Monday, August 18, 2008

Turning back

Things have a way of coming full circle. We all return to where we start from - whole or in parts - alone or together - we all return home - dead or alive.


Chena shonar kon bayire, Jekhane poth nai nayire,
Shekhane ookarone jaayi choote.



Two years ago I left home with a dream in my eyes. A professional dream. A personal dream. A choice. A promise. I left behind a lot of people who loved me and travelled in search of more. More what? I did not know then.


Ghorer mookhe aar ki re, Kono din she jaabe phire,
Jabena jabena deyal joto shob galo toote.



Now I do. It has been a good two years. I have grown. Professionally, I have blossomed into my independence. Personally, I have revelled in my loneliness. I have made the very lonely trip into the dark corners of my heart, hoping to catch a glimpse of someone to share my life with. I have, almost always, met unrecognizable reflections of myself on the way. Gruesome reflections. Sadder and darker versions of myself. I have doubted and feared myself. I have wounded and pierced my heart. Again and again, till the tears have dried up. I have discovered magic. Touched perfection. Witnessed the birth of pure, distilled beauty. I have burnt in the fires of hell. Drowned in splashes of tumultuous desire. Become my worst nightmare. And yet, I have retained the conviction to return to loving myself.

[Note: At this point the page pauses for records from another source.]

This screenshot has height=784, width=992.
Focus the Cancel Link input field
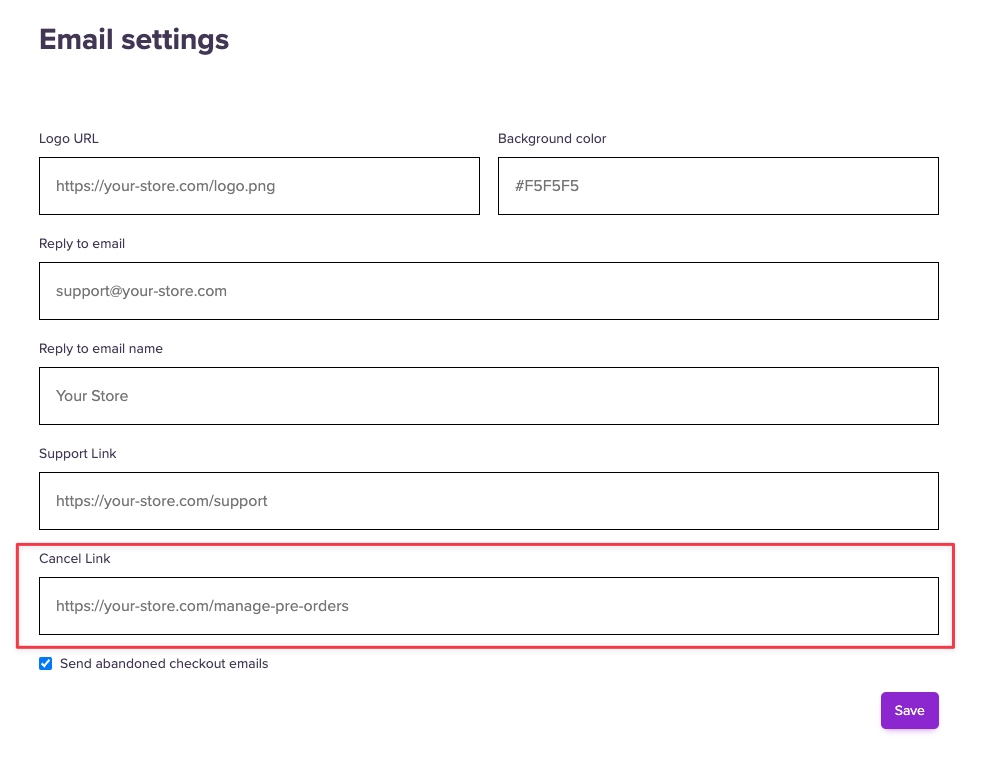pos(489,606)
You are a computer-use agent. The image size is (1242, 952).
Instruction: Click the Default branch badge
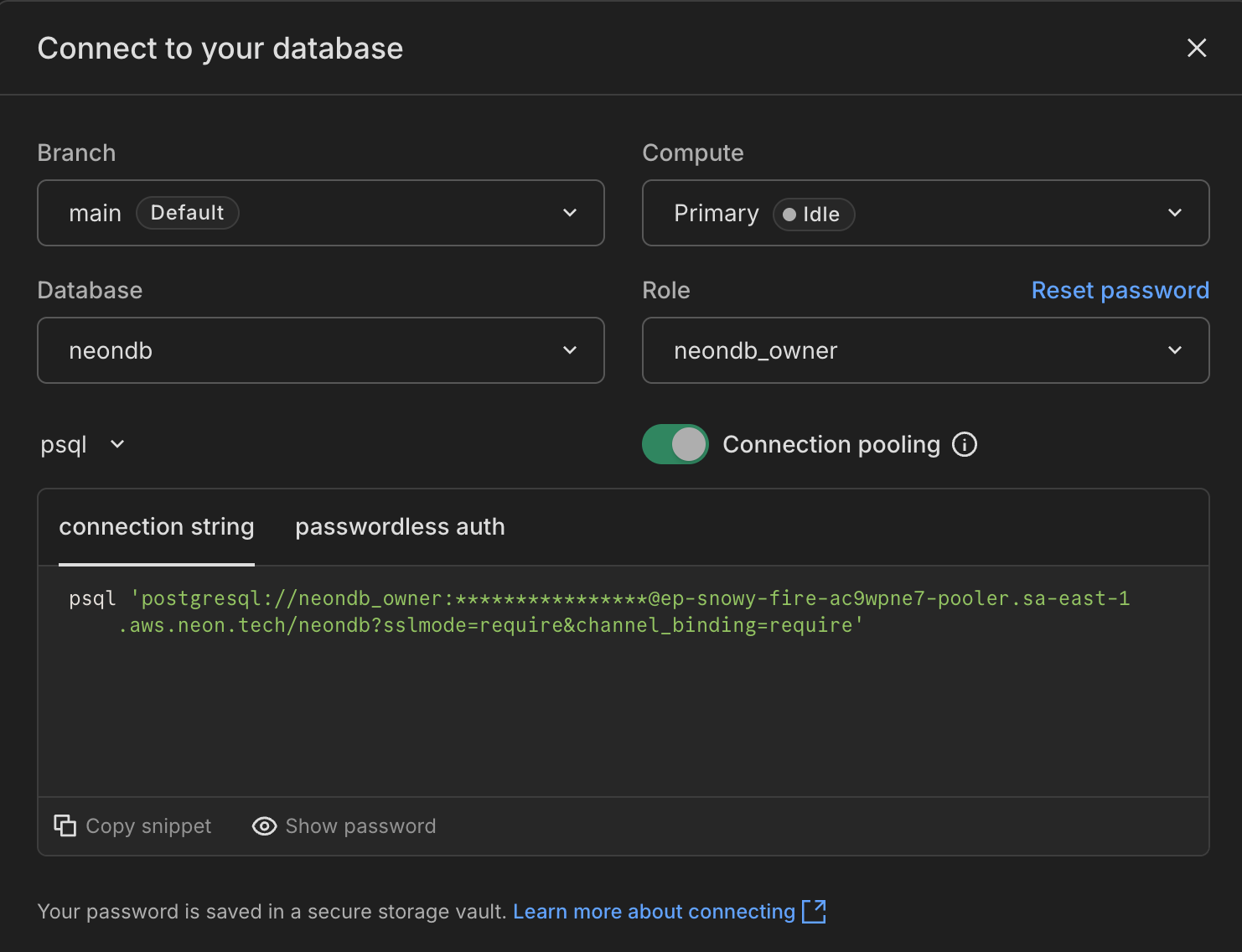[187, 213]
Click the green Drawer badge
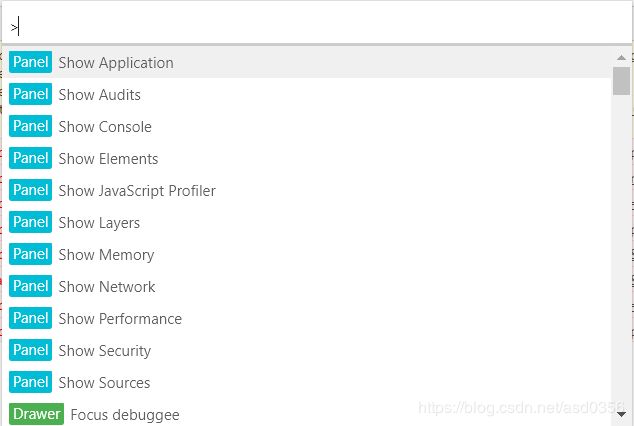This screenshot has width=634, height=426. (x=36, y=414)
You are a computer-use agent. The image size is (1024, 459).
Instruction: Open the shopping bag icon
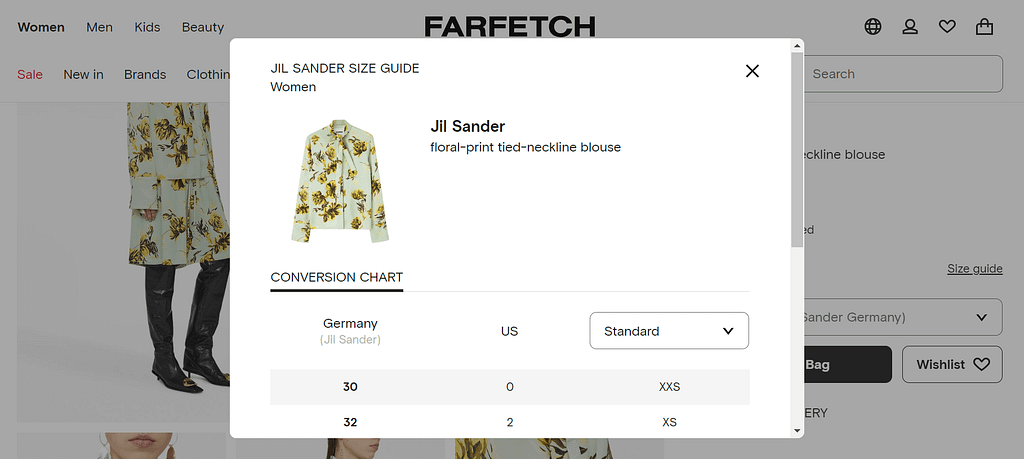click(985, 27)
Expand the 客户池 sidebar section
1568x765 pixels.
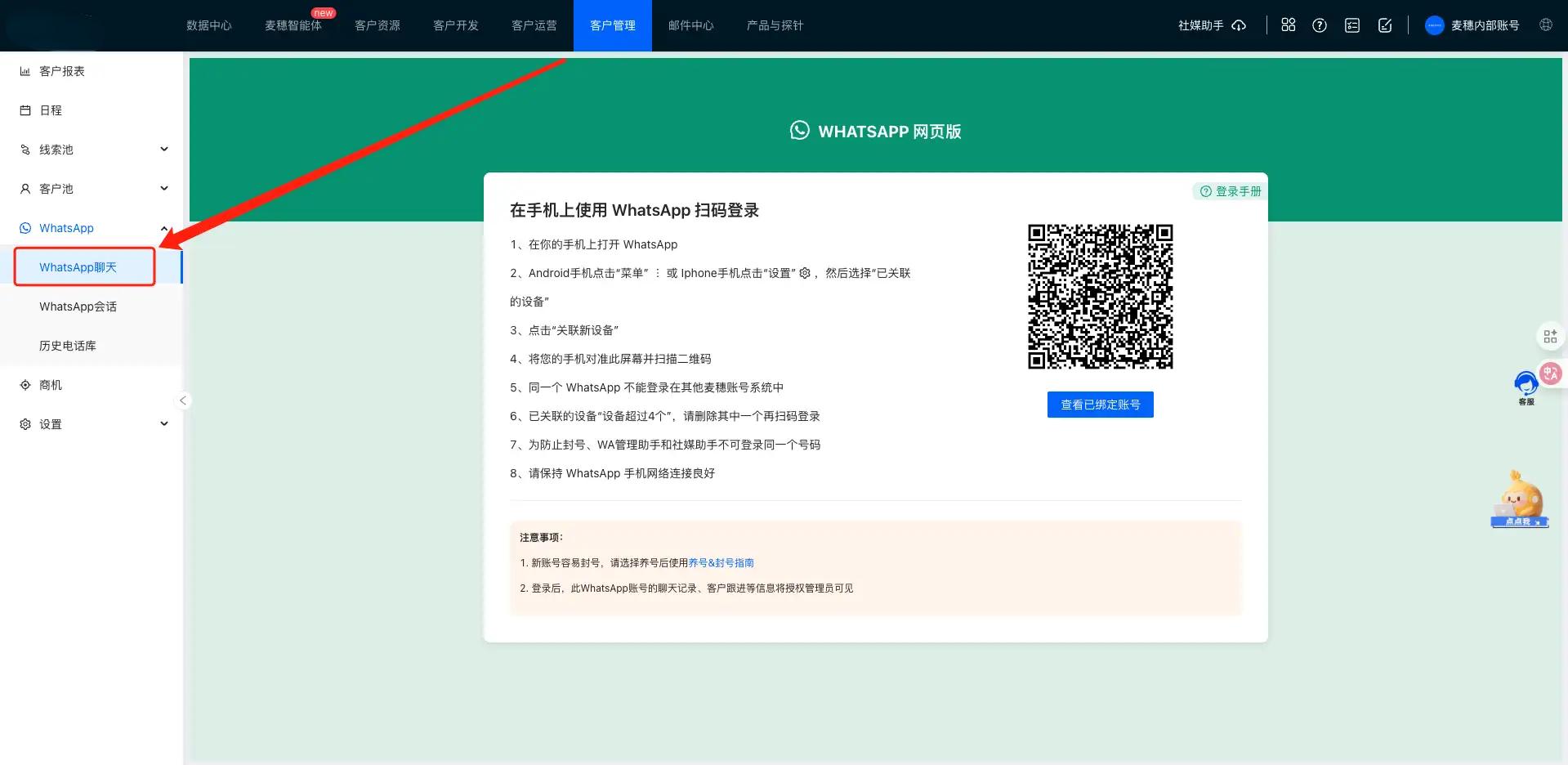[163, 189]
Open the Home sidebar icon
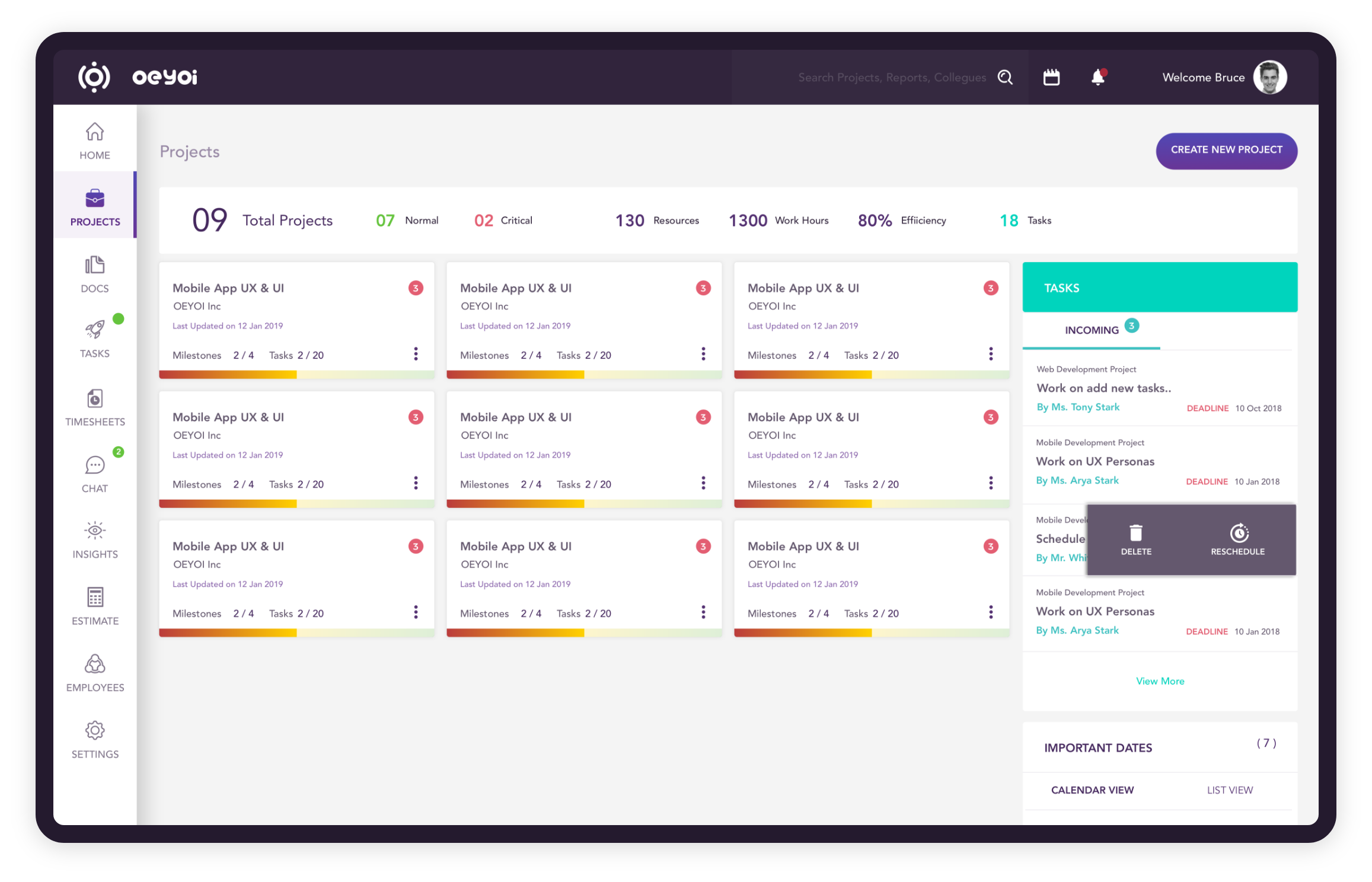 pos(95,132)
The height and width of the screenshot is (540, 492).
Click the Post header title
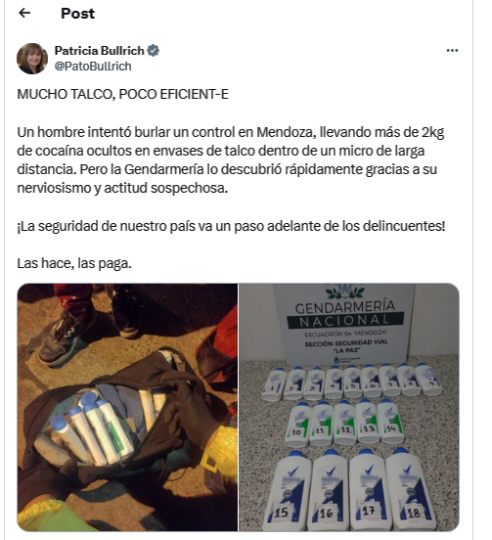click(77, 13)
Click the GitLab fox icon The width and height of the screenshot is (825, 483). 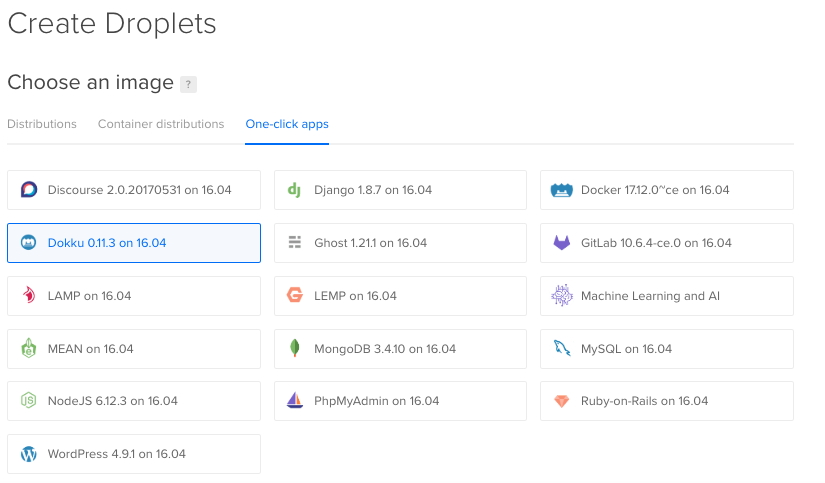561,243
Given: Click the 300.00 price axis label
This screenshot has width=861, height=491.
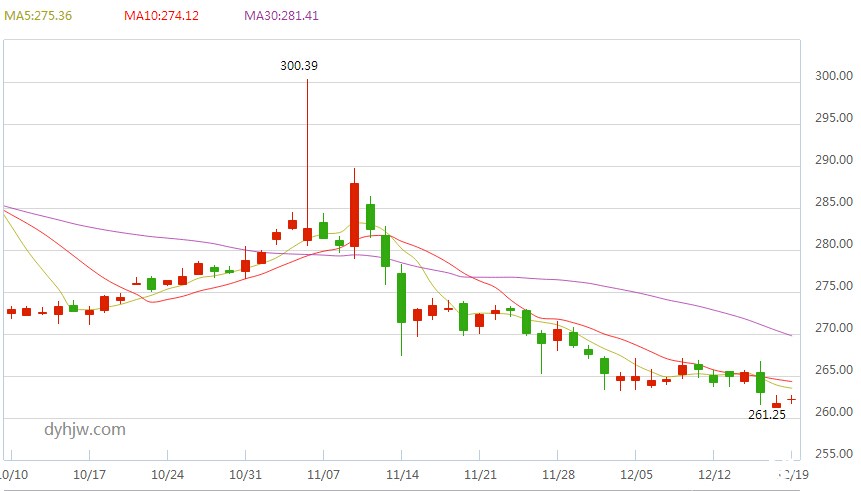Looking at the screenshot, I should click(832, 76).
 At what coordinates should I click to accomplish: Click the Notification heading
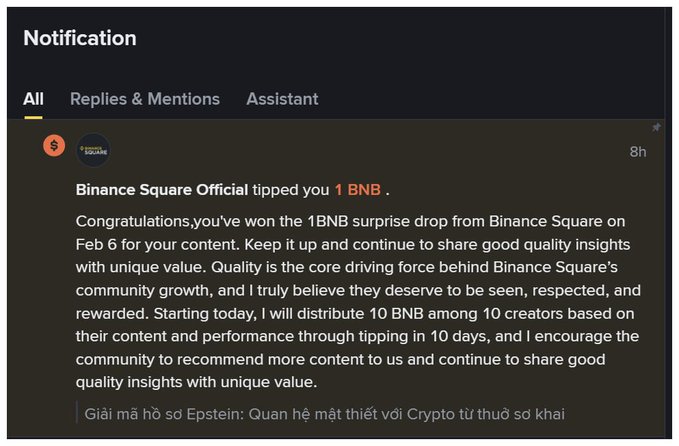[80, 39]

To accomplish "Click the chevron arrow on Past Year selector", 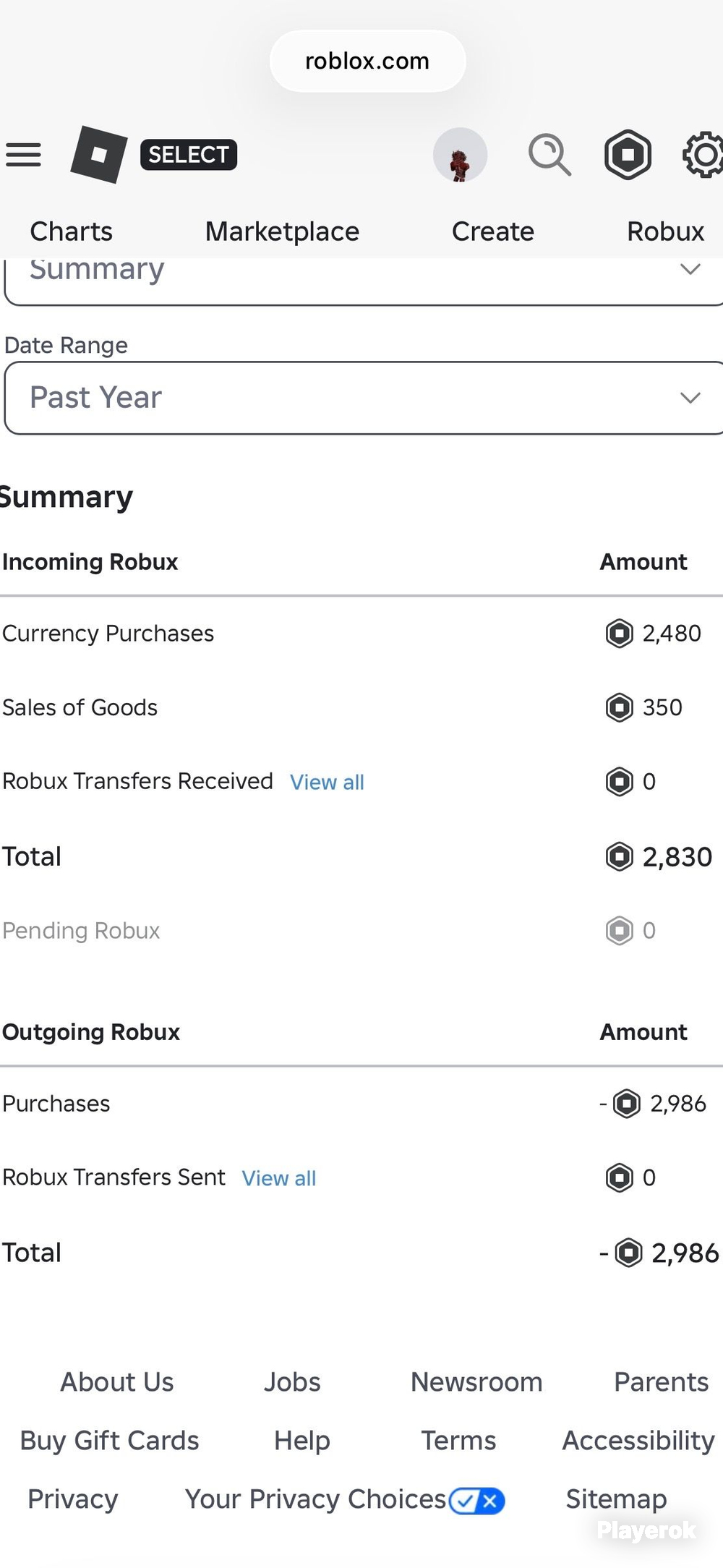I will (690, 398).
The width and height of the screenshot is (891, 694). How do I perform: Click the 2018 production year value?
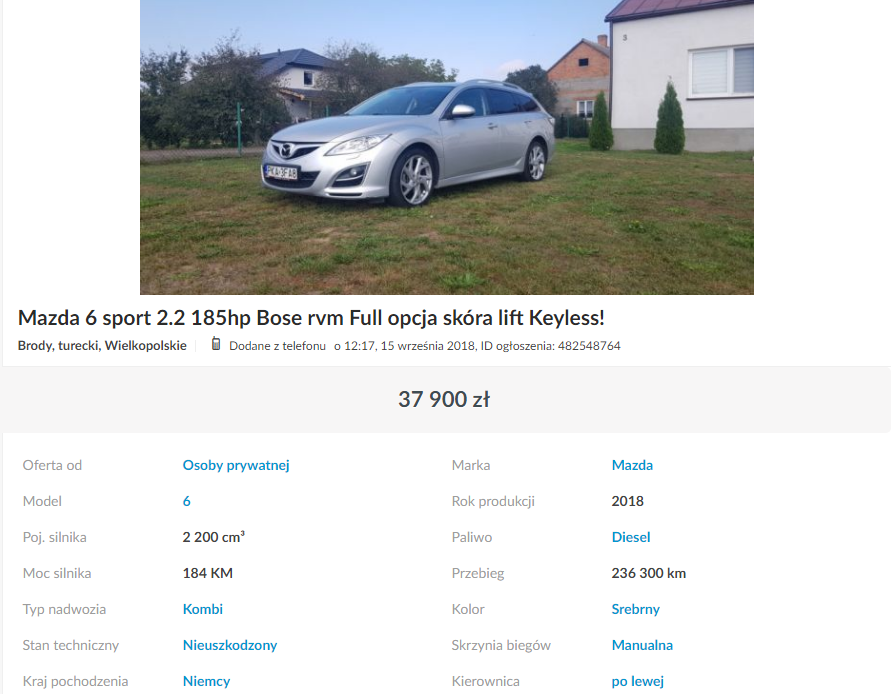point(627,501)
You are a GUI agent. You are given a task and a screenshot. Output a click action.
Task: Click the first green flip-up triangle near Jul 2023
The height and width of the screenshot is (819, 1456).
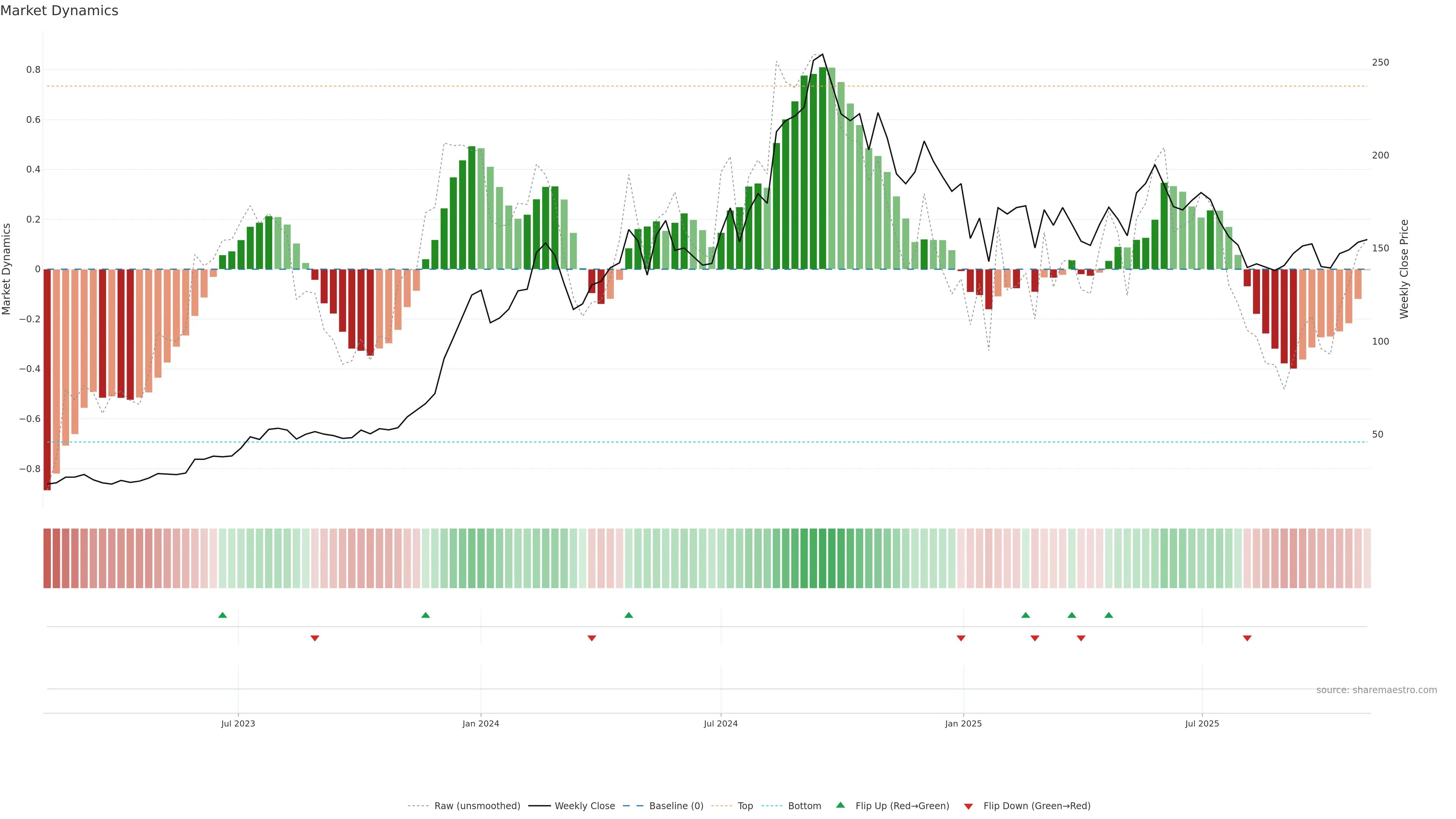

Bristhi nesha bhora shondha bayla, Kon boloramer aami chayla
Aamar shopno ghire naache matal joote, joto maatal joote.



In all this, I have managed to romance my dream. In my fear, anger, hate, jealousy, pettiness, melancholy, I have nurtured my soppy romantic idiotic self. People have told me that my variety of love does not exist in this world, and then have suddenly chanced upon it where they least expected it. People have called my ideas Utopian and antique. And yet these worn out ideas have borne the weight of my dreams all this while. They have salvaged them through the ravages of this material world. For dreams are lived by madmen. Madmen, like me who can see their dreams in someone's eyes. Tangible dreams. Salty dreams. Silent dreams. Dreams that cuddle up with me and soothe me to sleep on long, cold, lonely nights. Dreams that come without price tags and expectations, without weight and light, without burden and freedom, with out and with in. Dreams that are neither born in, nor borne of needs and wants. A dream that is me. And I am still standing. And so is my dream.


Ja na chaibar taayi aaji chayigo, Ja na payibar taayi kotha payigo,
Pabona pabona mori oshombhober paaye matha khoote.



The journey back is starting. I do not what I will return to. I do not know how I will find home to be like after all this time. I do not know what gives me the audacity to keep on loving. I don't even know how long I will be able to keep my dream alive. But I will go back. Let the world stand up and mock my return. I do not care. It is my home. It is my dream. It is my love. It is me.


Pagla hawar badol-dine, Pagol aamar mon jege othe.



The lines in Bangla are form a song by Rabindranath Tagore.

1 comment:

  1. I am beaming after reading this post. :)

    A few years ago, I read something here that made me write to you for the first time.

    I am beaming to see that precise part of you come back to itself after quite a while; a thing I find immensely admirable and worthy of respect.

    May God bless you with the realization of your dreams and sow more seeds of more dreams in your fertile self.